Die letztliche Balleroberung ist damit auch heute weniger das Produkt eines gut geführten Zweikampfes als vielmehr von stringenter kollektiver Arbeit. Ist der Passgeber unter Druck, ist das Zuspiel ungenauer und umso einfacher fällt die Balleroberung für den Verteidiger.

Kritik von Kovac: Wie definiert sich eigentlich ein Zweikampf?

Erledigt die Mannschaft nun eine schlechte kollektive Arbeit, lässt zu große Abstände und kann im Pressing einfach keinen Zugriff finden, wird der Job für die Verteidiger schwer. Gleiches gilt für Ballverluste. Wurde zuvor schon keine gute Struktur mit Absicherung aufgebaut, überspielt der Gegner ein schlechtes Gegenpressing und die Verteidiger dürfen Angreifer im Tempo verteidigen.
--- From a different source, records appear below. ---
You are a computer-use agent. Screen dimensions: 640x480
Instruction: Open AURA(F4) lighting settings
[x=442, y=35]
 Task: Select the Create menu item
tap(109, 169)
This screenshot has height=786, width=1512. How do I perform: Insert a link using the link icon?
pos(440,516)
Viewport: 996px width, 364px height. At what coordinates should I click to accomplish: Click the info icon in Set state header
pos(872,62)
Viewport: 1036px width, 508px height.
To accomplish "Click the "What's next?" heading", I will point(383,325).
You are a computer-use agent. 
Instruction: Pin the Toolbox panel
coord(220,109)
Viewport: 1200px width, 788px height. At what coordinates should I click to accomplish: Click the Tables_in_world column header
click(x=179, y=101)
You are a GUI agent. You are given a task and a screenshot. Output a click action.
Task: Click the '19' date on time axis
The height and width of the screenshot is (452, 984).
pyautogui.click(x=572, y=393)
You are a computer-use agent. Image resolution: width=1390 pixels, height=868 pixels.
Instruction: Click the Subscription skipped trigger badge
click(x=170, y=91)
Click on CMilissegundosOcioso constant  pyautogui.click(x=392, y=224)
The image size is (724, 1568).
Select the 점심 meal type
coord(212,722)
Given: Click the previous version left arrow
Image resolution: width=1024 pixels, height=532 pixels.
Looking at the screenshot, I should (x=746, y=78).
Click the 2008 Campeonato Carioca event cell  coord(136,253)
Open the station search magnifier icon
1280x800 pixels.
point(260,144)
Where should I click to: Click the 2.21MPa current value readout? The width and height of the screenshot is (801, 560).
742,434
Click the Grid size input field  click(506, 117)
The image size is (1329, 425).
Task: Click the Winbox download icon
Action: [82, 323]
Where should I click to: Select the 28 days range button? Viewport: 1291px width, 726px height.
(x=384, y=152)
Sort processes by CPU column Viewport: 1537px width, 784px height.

Dann hilft eine gute Ausbildung im defensiven Eins-gegen-Eins nicht mehr viel. Dieses zielt schließlich weniger auf die echte Balleroberung ab, sondern eher auf eine Verzögerung des Angreifers, bis ein Mitspieler mithelfen kann. Sind die Mitspieler weit entfernt oder können ihre Positionen nicht verlassen, ist der Gegner schon im Vorteil.

Nicht umsonst ist der Begriff "Zweikampf" stark umstritten: Was definiert einen Zweikampf? Wie gewinnt man eigentlich einen Zweikampf? Jeder hat vor Augen, wie der Verteidiger resolut dazwischen geht und den Balls stibitzt. Aber was ist, wenn er den Angreifer abdrängt, bis dieser aus schlechter Stellung eine Flanke versucht, die der Torwart fängt: War das dann ein gewonnener oder ein verlorener Zweikampf?

Kovacs Wunsch nach einem Abräumer ist keine Allround-Lösung

Die Rede von Kovac hat somit durchaus ihre Lücken: Der DFB definiert sein Ausbildungsmodell ohnehin schon über das Eins-gegen-Eins. Dieses nimmt aber im heutigen Fußball nur noch einen kleinen Teil des Geschehens ein und wird darüber hinaus stark von der kollektiven Arbeit des Teams beeinflusst. Und auch der geforderte "Abräumer" im Mittelfeld ist keine Allround-Lösung.

Gleichwohl zielte Kovac mit seiner Rede aber auch auf einen weiteren Faktor ab: Den Zweikampf gewinnen wollen. Der Wille war dem Trainer ein wichtiger Aspekt, die Bereitschaft, sich mit Vollgas auf einen Angreifer zu werfen. Dieser Faktor ist sicherlich nicht zu unterschätzen. Auch Heidenheim-Trainer Frank Schmidt predigt gerne: "Hart, aber nicht unfair."

Dass ein harter Spielstil im Jugendfußball verschrien ist, hat durchaus seine Richtigkeit. Ob man das ändern möchte, steht dagegen auf einem anderen Blatt. Vielmehr gab Kovac selbst eine gute Faustregel aus: "Niemand ist davon befreit zu verteidigen, es ist auch keiner davon befreit anzugreifen."